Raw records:
------------------------------------------------
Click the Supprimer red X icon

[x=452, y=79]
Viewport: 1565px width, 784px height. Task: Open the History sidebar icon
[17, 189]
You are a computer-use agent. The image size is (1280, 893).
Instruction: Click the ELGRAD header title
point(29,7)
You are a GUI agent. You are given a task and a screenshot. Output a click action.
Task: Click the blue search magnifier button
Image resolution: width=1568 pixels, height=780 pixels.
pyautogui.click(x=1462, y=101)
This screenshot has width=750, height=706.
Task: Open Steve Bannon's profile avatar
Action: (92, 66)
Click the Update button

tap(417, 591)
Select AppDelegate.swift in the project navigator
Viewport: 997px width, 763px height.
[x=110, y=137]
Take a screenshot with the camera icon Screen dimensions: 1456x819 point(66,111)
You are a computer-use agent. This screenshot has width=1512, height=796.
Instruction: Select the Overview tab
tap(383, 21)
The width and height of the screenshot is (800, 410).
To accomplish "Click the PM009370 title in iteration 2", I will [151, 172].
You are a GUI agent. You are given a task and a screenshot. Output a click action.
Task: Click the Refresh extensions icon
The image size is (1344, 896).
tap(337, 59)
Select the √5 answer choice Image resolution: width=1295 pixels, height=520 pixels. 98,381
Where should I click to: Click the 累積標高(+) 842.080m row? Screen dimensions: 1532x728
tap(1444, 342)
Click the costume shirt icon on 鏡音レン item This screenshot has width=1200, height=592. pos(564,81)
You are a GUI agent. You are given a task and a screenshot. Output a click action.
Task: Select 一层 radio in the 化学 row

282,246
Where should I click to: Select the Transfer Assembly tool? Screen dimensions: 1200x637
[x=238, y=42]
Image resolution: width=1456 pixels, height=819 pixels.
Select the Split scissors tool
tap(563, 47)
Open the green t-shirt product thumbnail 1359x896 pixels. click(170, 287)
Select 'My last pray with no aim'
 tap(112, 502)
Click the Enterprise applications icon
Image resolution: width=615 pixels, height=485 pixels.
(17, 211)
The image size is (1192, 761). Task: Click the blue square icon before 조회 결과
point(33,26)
------------------------------------------------
(Instructions for the task): Rewrite every line of the material above as a numbered list, skipping blank lines.

(Answer):
1. Click the Supprimer red X icon
2. [x=452, y=79]
3. Viewport: 1565px width, 784px height. Task: Open the History sidebar icon
4. [17, 189]
5. You are a computer-use agent. The image size is (1280, 893).
6. Instruction: Click the ELGRAD header title
7. point(29,7)
8. You are a GUI agent. You are given a task and a screenshot. Output a click action.
9. Task: Click the blue search magnifier button
10. Image resolution: width=1568 pixels, height=780 pixels.
11. pyautogui.click(x=1462, y=101)
12. This screenshot has width=750, height=706.
13. Task: Open Steve Bannon's profile avatar
14. Action: (92, 66)
15. Click the Update button
16. tap(417, 591)
17. Select AppDelegate.swift in the project navigator
18. Viewport: 997px width, 763px height.
19. [x=110, y=137]
20. Take a screenshot with the camera icon Screen dimensions: 1456x819 point(66,111)
21. You are a computer-use agent. This screenshot has width=1512, height=796.
22. Instruction: Select the Overview tab
23. tap(383, 21)
24. The width and height of the screenshot is (800, 410).
25. To accomplish "Click the PM009370 title in iteration 2", I will [151, 172].
26. You are a GUI agent. You are given a task and a screenshot. Output a click action.
27. Task: Click the Refresh extensions icon
28. The image size is (1344, 896).
29. tap(337, 59)
30. Select the √5 answer choice Image resolution: width=1295 pixels, height=520 pixels. 98,381
31. Where should I click to: Click the 累積標高(+) 842.080m row? Screen dimensions: 1532x728
32. tap(1444, 342)
33. Click the costume shirt icon on 鏡音レン item This screenshot has width=1200, height=592. pos(564,81)
34. You are a GUI agent. You are given a task and a screenshot. Output a click action.
35. Task: Select 一层 radio in the 化学 row
36. 282,246
37. Where should I click to: Select the Transfer Assembly tool? Screen dimensions: 1200x637
38. [x=238, y=42]
39. Image resolution: width=1456 pixels, height=819 pixels.
40. Select the Split scissors tool
41. tap(563, 47)
42. Open the green t-shirt product thumbnail 1359x896 pixels. click(170, 287)
43. Select 'My last pray with no aim'
44.  tap(112, 502)
45. Click the Enterprise applications icon
46. Image resolution: width=615 pixels, height=485 pixels.
47. (17, 211)
48. The image size is (1192, 761). Task: Click the blue square icon before 조회 결과
49. point(33,26)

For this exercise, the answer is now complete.